Your assignment: Nothing but the lines from the one with "Image resolution: width=1240" through the end of the records may appear in the answer, each reproduced exactly, pictures omitted.

Records to process:
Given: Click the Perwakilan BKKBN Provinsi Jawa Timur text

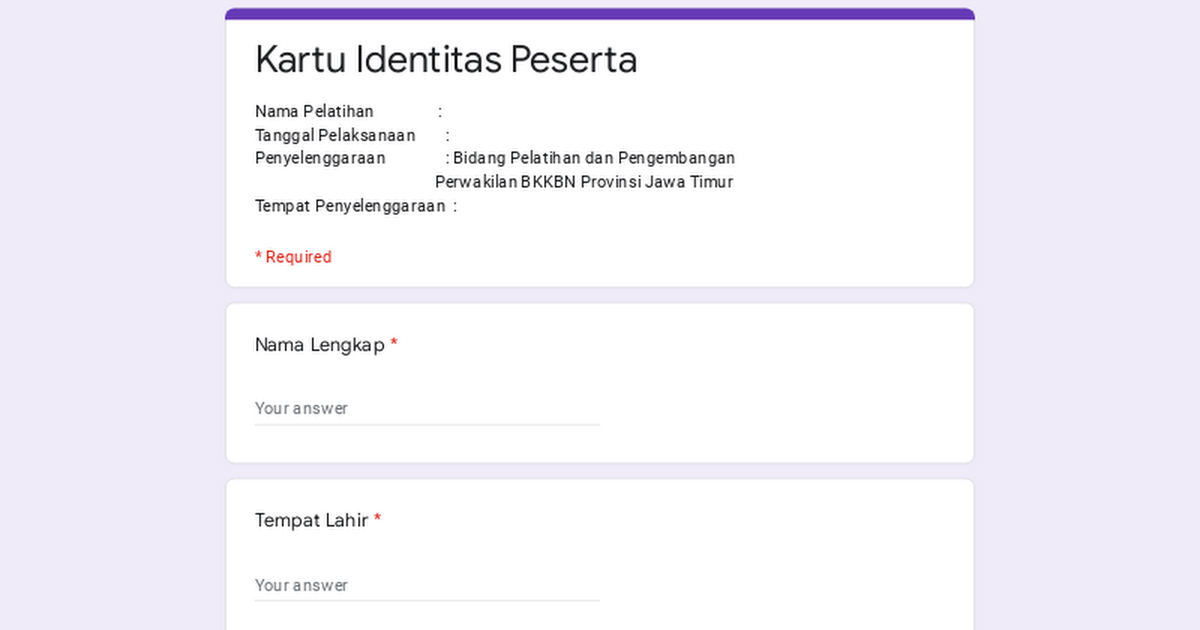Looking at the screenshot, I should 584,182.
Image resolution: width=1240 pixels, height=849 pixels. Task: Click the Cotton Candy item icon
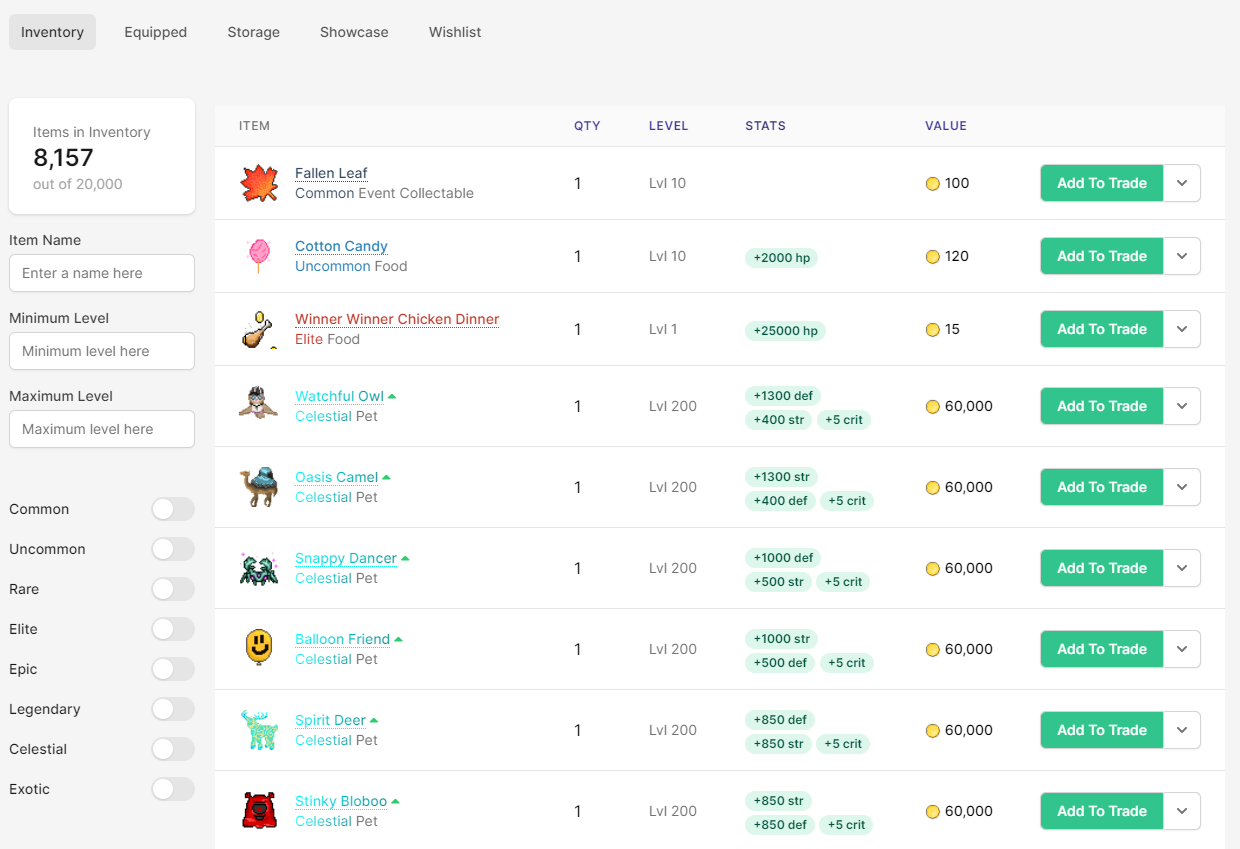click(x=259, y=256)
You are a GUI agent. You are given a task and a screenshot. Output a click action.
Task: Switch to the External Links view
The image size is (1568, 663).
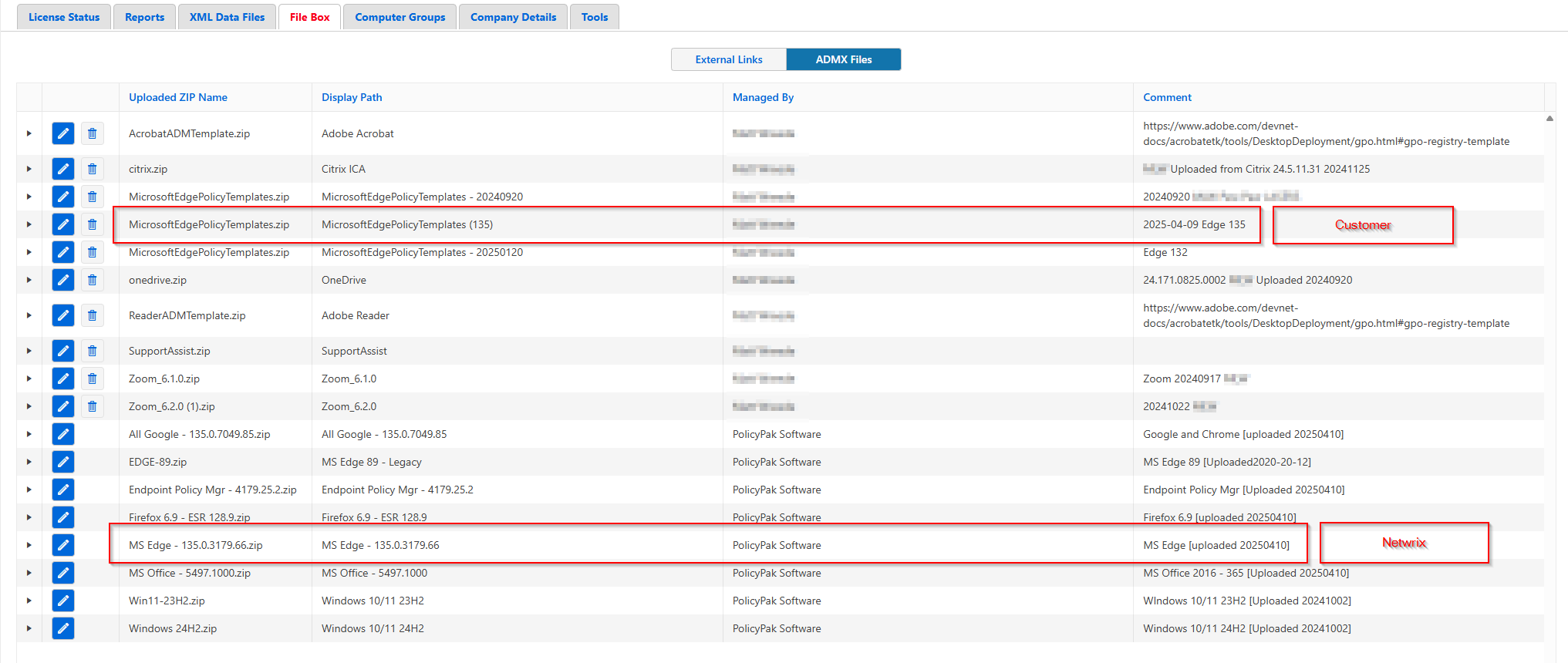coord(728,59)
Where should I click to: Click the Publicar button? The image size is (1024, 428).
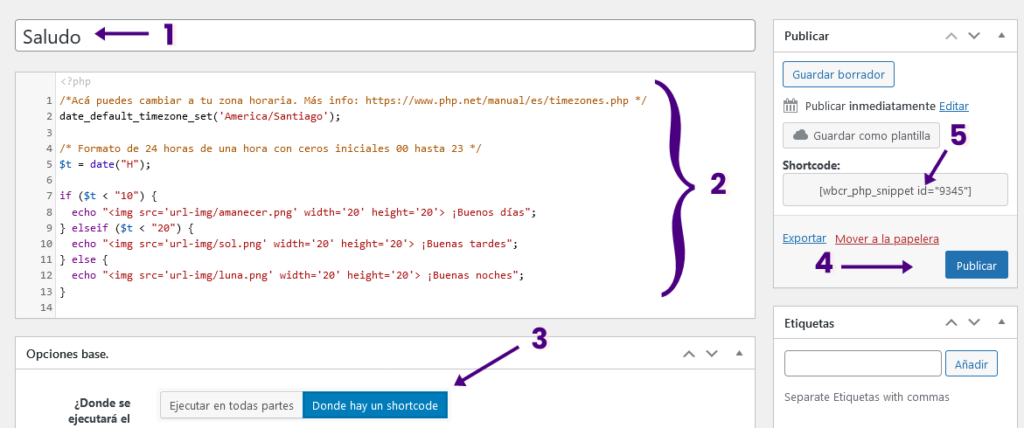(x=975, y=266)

Output for this task:
Image resolution: width=1240 pixels, height=849 pixels. Task: Click the Cotton Candy item icon
click(x=259, y=256)
You are a GUI agent. You are given a task and a screenshot. Output a click action.
Task: Switch to the External Links view
The image size is (1568, 663).
coord(728,59)
Where should I click to: Click the Publicar button? The image size is (1024, 428).
(x=975, y=266)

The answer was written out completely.